ALBERT NOBBS: 2 ½ STARS
The title character of “Albert Nobbs” is described as “the strangest an I ever met,” which makes sense because he’s actually a woman. Glenn Close, in an Academy Award nominated role, plays a woman who escaped a life of poverty by dressing as a man and taking a job at Morrison’s Hotel in 19th century Dublin.
When Albert meets the house painter Hubert Page (Janet McTeer), another woman living in drag and married to a woman, he is encouraged to escape the shackles of conservative Ireland and live a happy life. Her fatal attraction is Helen () a young maid who has eyes for the handsome new handy-man Joe Macken (Aaron Johnson).
Close played the part of the fastidious butler Nobbs on stage thirty years ago and one can only imagine that the intervening years have deepened the performance. She embodies not only the physicality of the man, but the spirit as well. It’s a stunner of a performance, equally ingrained with repression, gentleness and secrecy.

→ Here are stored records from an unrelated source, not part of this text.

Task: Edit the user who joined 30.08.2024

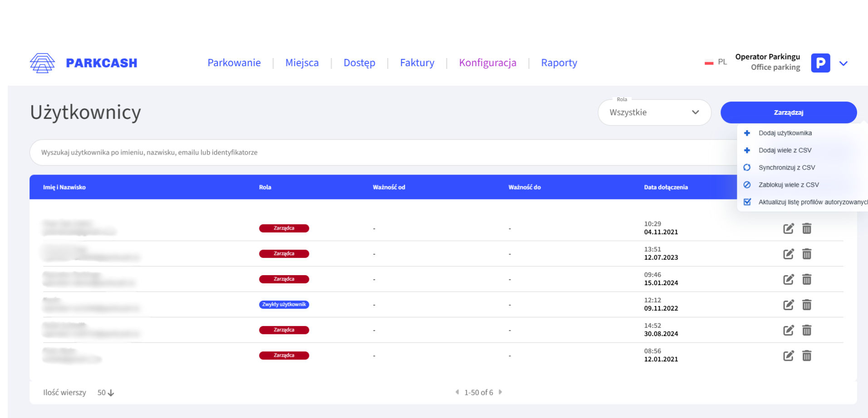Action: pos(788,330)
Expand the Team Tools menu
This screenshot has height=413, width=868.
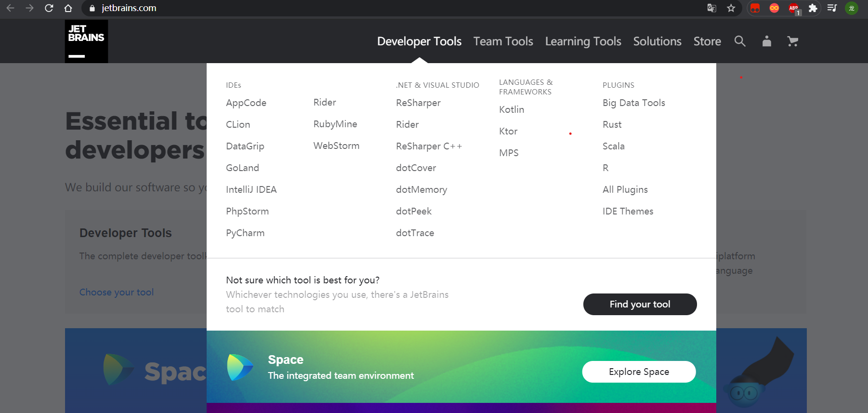tap(503, 41)
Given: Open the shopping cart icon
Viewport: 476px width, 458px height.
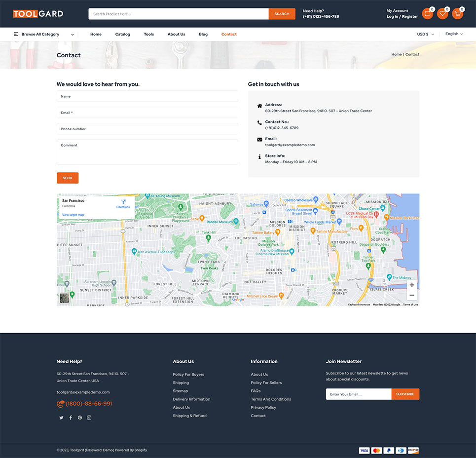Looking at the screenshot, I should 457,14.

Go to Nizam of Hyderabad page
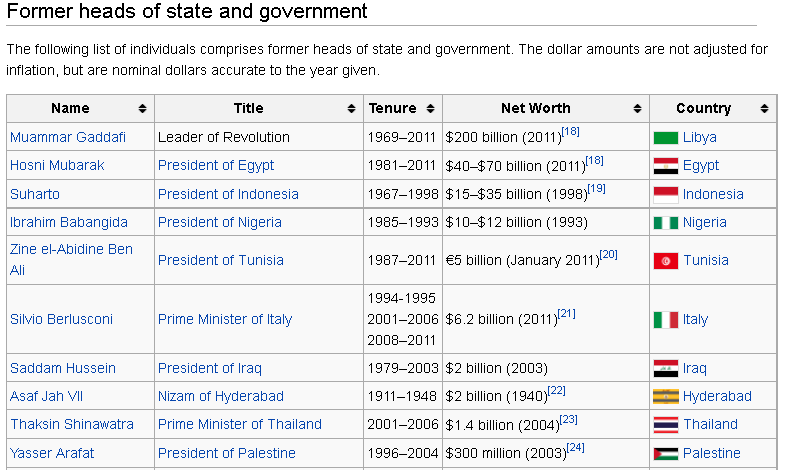(x=221, y=396)
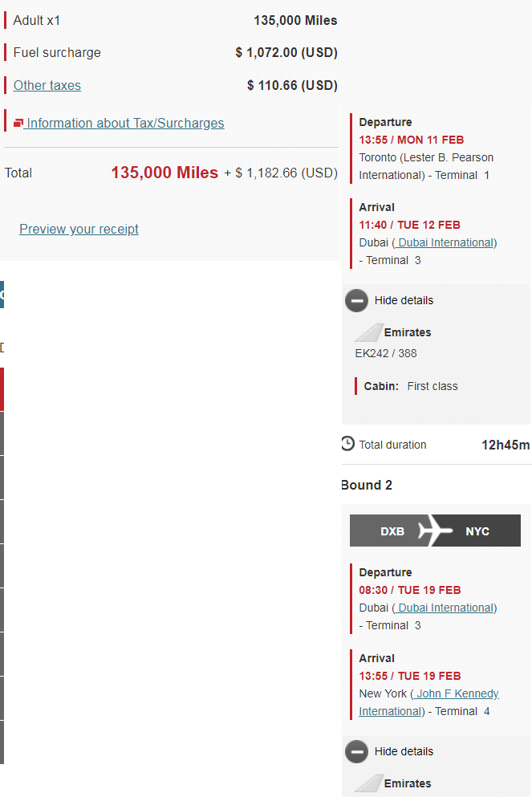This screenshot has width=532, height=797.
Task: Click the clock icon next to Total duration
Action: [347, 444]
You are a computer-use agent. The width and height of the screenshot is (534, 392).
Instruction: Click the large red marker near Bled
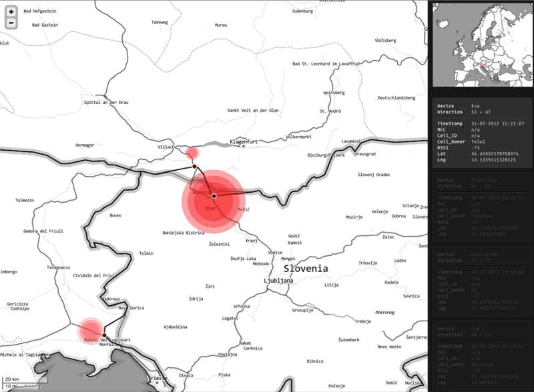[x=214, y=197]
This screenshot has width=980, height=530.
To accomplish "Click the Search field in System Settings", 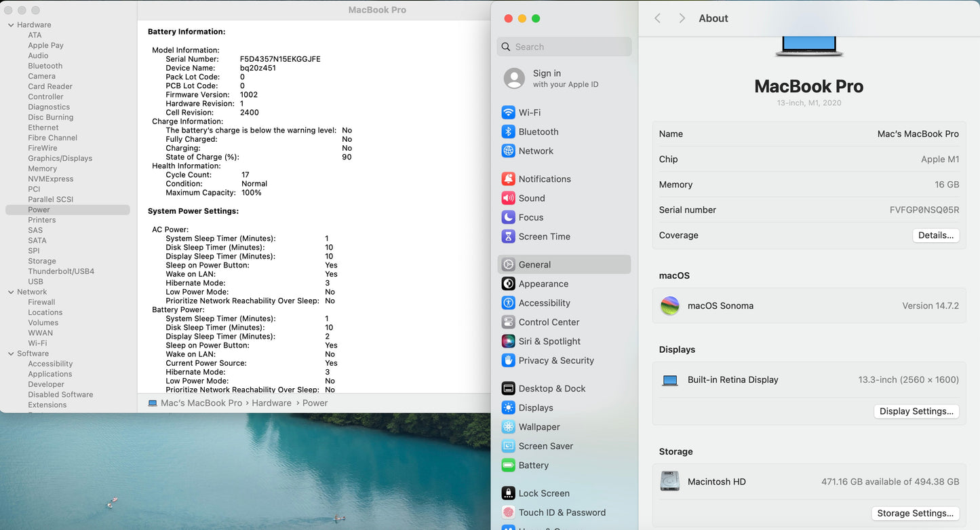I will tap(564, 47).
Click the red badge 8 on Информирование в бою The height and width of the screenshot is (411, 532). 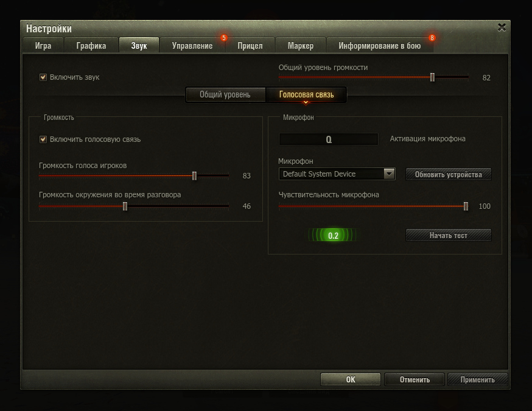[432, 38]
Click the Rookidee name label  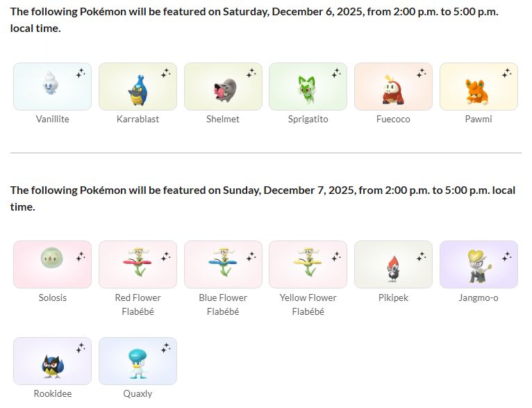click(x=53, y=393)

Unfortunately the towering performances from Close and McTeer are blunted somewhat by a script that isn’t as interesting as the character study that is at the center of it.
It stumbles when it tries to address the larger issue of female poverty in a male dominated society and simply takes too long to make any point at all.
“Albert Nobbs” is a noble failure, a movie with great performances that wants to be important, but is done in by a shallow script.